Люди, к своему удивлению, заметили, что торговец держал ребенка.
Глава 24
Акулье сердце
«Акула!» – крикнул Гвенд рядом с Эйливом, и их товарищ, подручный на судне, подскочил к нему и начал вместе с ним тянуть. Они работали слаженно как один человек: рука одного держала снасть, в то время как рука другого втаскивала, и так рука за рукой. Качка была сильной, а на востоке набухала чернота, но они наконец набрели на акулу в море, и сейчас надо было приложить усилия и не оплошать. Корабль стоял на каменном якоре, который зацепился на глубине 200 саженей, так что судно удерживалось прочно, форштевнем к мокровею, без устали пронзая белопенную волну своим бушпритом. Старшой – широколицый прищуренный малый, Свальбард Йоуханссон с Лодочного берега, стоял у руля и следил за штагами, и реями, и линями, а паруса они все давно свернули.

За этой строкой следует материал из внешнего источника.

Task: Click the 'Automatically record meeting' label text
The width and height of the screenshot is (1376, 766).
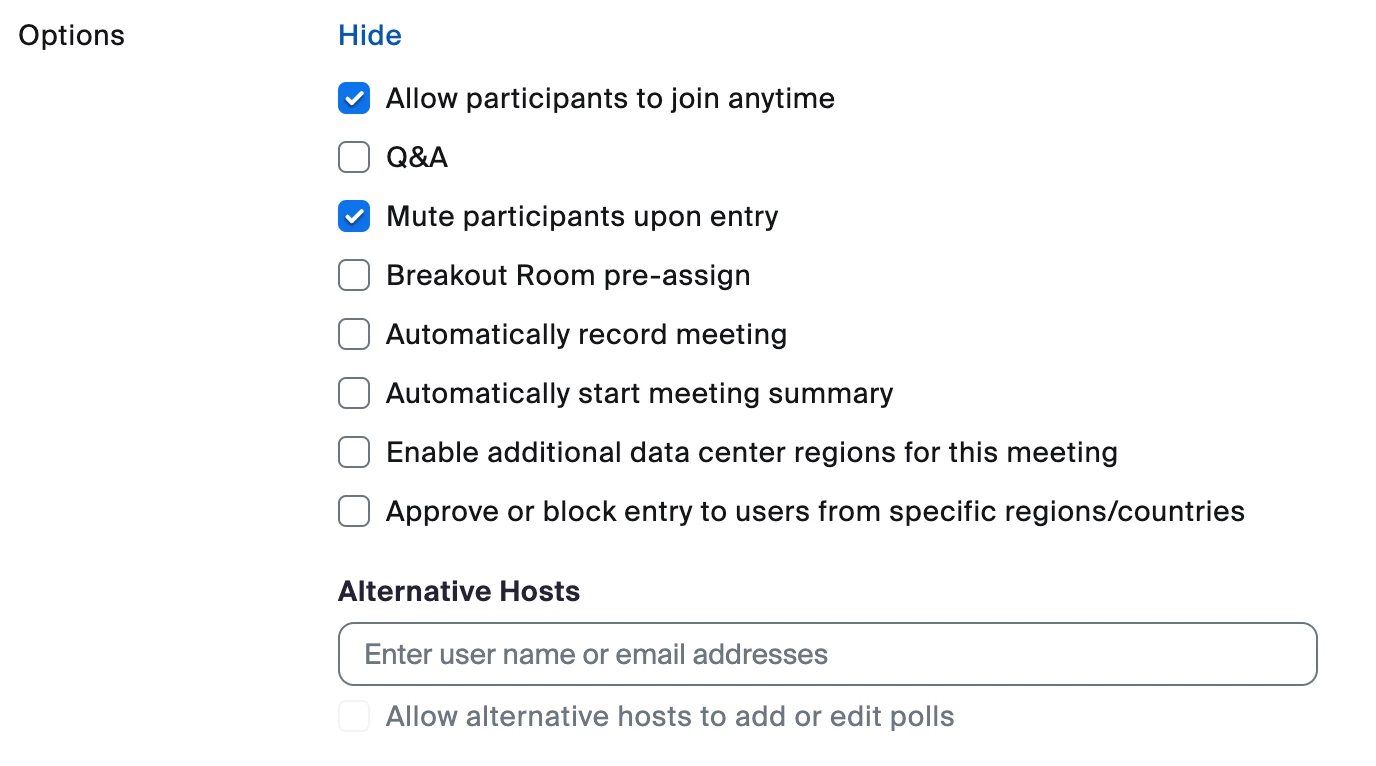Action: [x=586, y=335]
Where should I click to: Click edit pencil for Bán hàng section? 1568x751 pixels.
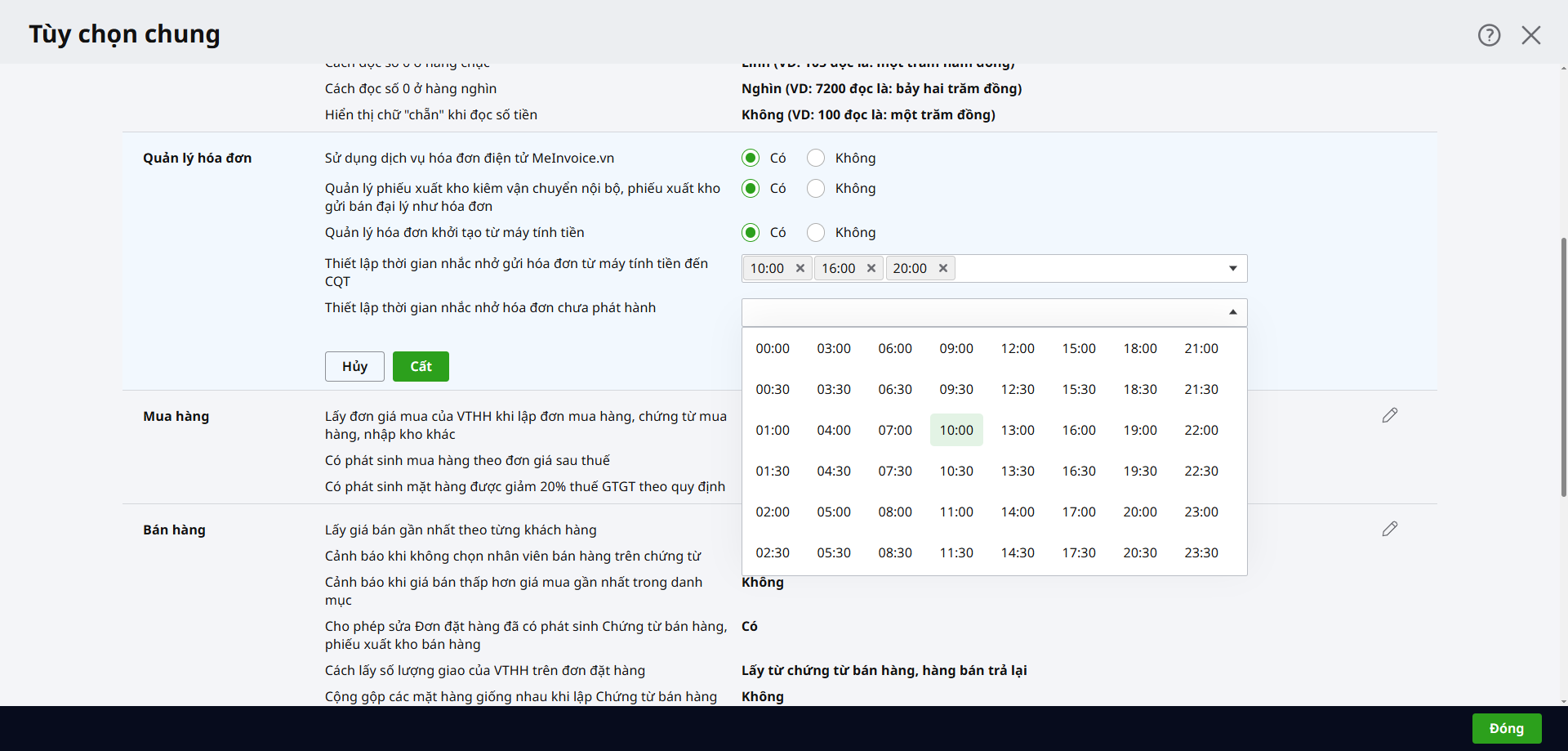tap(1389, 530)
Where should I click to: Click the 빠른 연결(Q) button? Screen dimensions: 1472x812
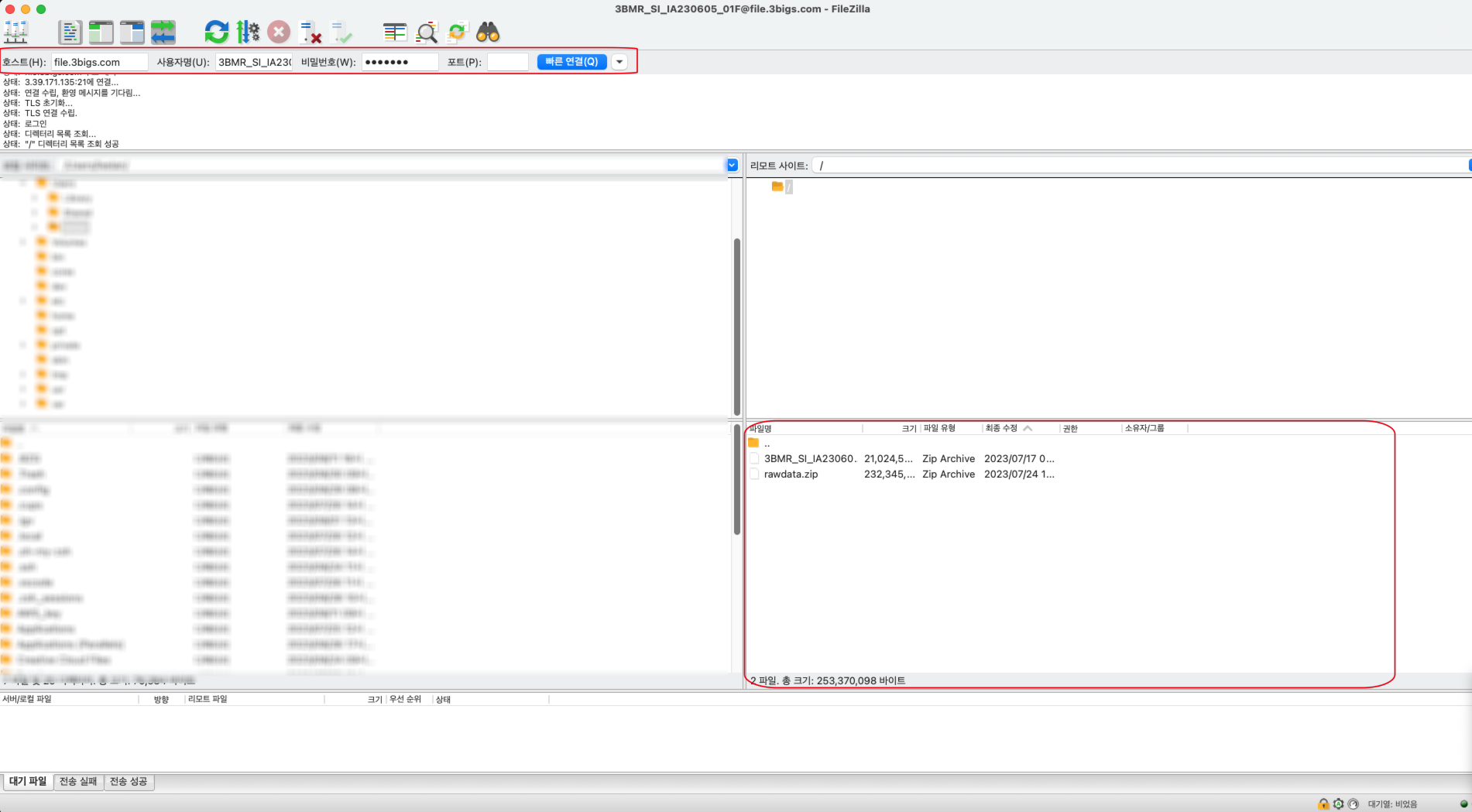point(571,62)
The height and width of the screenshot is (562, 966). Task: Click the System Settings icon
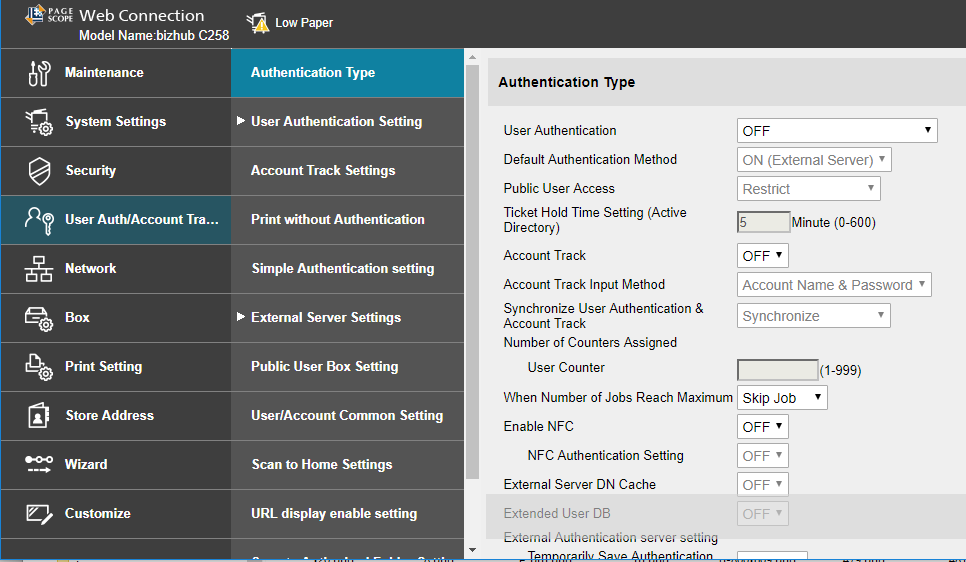coord(39,122)
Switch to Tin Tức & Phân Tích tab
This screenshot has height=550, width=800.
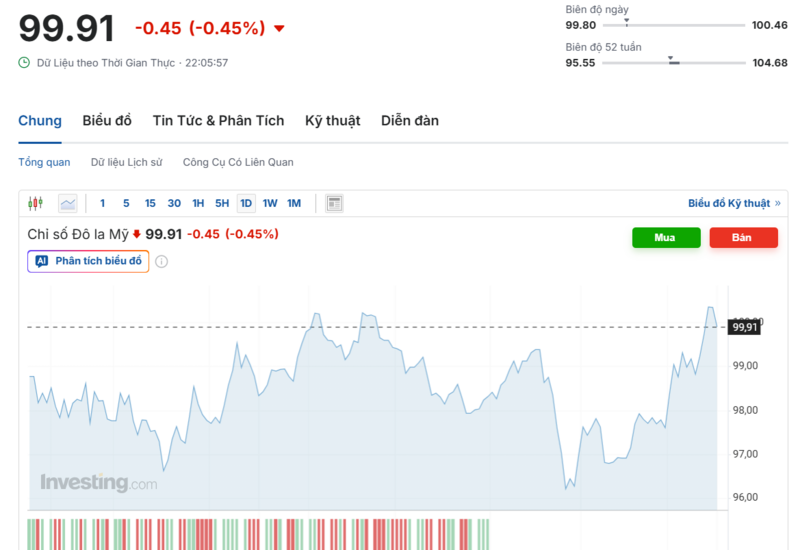pyautogui.click(x=218, y=121)
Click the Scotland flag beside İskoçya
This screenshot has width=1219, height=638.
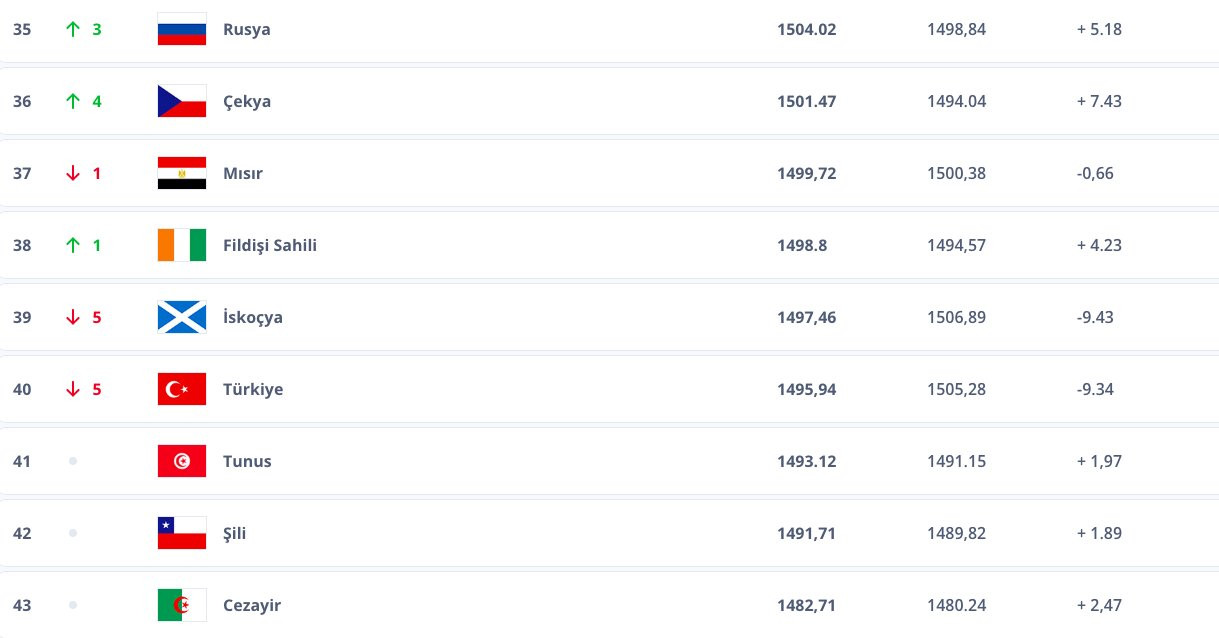coord(182,317)
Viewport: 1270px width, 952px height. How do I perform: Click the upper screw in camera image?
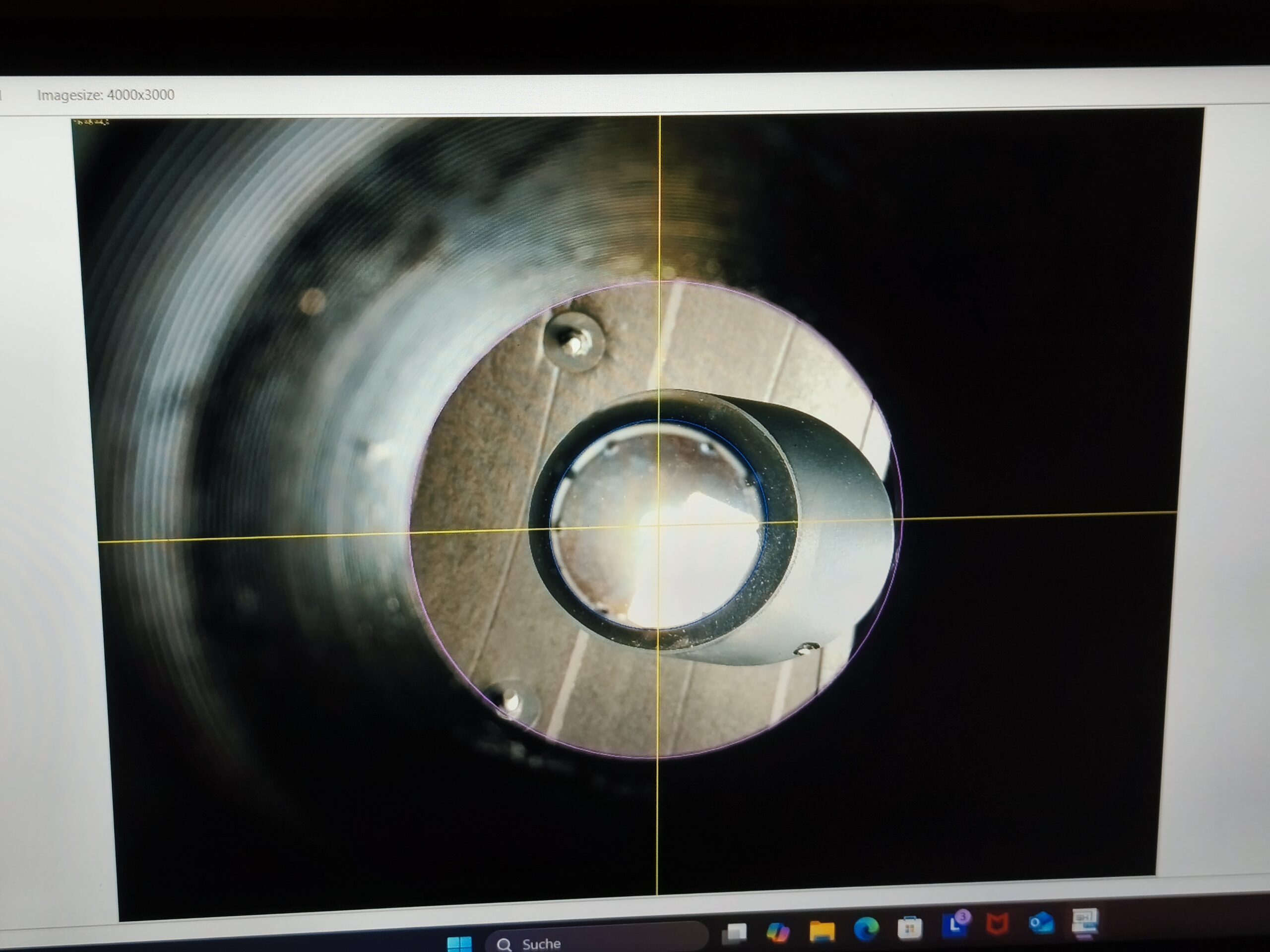coord(573,343)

Сам Свальбард был слишком поглощен мгновением собственной жизни, чтоб увидеть взглядом наших – более поздних – времен то, что представало перед ним, а это было грандиозное зрелище: дневной свет просачивался из белесого облака тумана впереди, а потом сверкал на промоченной волнами палубе, проглядывающей сквозь мачты, перекладины и реи, ванты и штаги – голые ветви того единственного вида «деревьев», который растет на море, а сильнее всего палуба сверкала, когда корабль «нырял» носом, образуя угол отражения с небом, а затем форштевень разрезал волну, и через него прокатывался шквал, солено-белая мокреть тяжелого сорта – а затем корпус вновь принимался взбираться вверх по водяной горе. На ее серо-зеленой вершине реяли белые гривы, словно снег, вихрящийся над ледником, а потом сугроб раскалывался, и волна обрушивалась на саму себя и на посудину. Но перед этим наклон становился таким опасно крутым, что маленькому мальчику, живущему в душе каждого капитана, казалось, будто он ведет свое судно прямиком в небеса, и это чувство было невероятным, потому что у правого борта четверо человек стояли на коленях у своих снастей, тянувшихся через релинг вниз, в самые глуби земные. Впрочем, один из них уже поднялся, и подручный Халльдоур пошел помогать ему, так как помимо капитана на палубе было пятеро человек, а шестеро – в трюме, объятые сном матроса во время большой качки: этот сон сладостнее всего на земле, да вот пробуждение от него слишком быстрое. Здесь по морю носились – спящие и бодрствующие, отсыревшие и до нитки промокшие, сильнорукие и мужественные – двенадцатеро исландских сверхбогатырей. Из всех героев моря эти были самыми великими: акулья эпоха в Исландии была вершиной в истории подвигов на море.